• _AIM OF THE EXERCISE_: Looking at the listing below, retype exactly the lines starting at the one containing "Open the Internet 5G bez limitów link" and ending at the one containing "This screenshot has width=715, height=644.", both included, and nothing else.

• _SUPPLIED RECORDS_:

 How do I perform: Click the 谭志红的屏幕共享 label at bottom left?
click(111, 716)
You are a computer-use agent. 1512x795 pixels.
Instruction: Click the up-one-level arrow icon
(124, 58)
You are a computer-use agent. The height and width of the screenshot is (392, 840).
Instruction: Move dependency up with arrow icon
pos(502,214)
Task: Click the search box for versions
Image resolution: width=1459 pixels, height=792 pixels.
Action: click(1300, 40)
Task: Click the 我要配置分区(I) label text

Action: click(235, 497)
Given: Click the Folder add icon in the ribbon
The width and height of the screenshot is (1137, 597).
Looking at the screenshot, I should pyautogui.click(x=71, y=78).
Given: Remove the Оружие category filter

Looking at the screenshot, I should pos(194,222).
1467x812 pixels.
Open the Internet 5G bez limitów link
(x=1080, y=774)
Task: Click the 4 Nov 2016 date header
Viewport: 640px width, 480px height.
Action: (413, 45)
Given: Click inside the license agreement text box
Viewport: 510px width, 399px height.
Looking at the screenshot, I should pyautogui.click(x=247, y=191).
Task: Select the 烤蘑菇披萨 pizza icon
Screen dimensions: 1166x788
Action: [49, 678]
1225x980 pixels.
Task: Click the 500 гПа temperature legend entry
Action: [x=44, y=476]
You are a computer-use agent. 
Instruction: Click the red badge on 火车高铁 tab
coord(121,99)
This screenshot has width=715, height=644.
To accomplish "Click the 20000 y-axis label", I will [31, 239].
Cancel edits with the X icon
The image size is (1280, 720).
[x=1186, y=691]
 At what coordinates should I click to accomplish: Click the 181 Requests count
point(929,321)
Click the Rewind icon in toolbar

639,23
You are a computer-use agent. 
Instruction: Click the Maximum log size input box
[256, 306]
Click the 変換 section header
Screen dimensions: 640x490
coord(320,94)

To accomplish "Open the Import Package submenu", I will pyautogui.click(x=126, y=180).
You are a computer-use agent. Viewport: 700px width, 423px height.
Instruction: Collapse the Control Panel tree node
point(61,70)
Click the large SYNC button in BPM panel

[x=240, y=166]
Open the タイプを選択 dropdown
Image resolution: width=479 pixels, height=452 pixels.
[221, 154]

• _TASK OUTPUT_:
Open the Internet 5G bez limitów link
(x=1080, y=774)
Task: Click the 4 Nov 2016 date header
Viewport: 640px width, 480px height.
Action: (413, 45)
Given: Click inside the license agreement text box
Viewport: 510px width, 399px height.
Looking at the screenshot, I should pyautogui.click(x=247, y=191).
Task: Select the 烤蘑菇披萨 pizza icon
Screen dimensions: 1166x788
Action: [49, 678]
1225x980 pixels.
Task: Click the 500 гПа temperature legend entry
Action: [x=44, y=476]
You are a computer-use agent. 
Instruction: Click the red badge on 火车高铁 tab
coord(121,99)
This screenshot has width=715, height=644.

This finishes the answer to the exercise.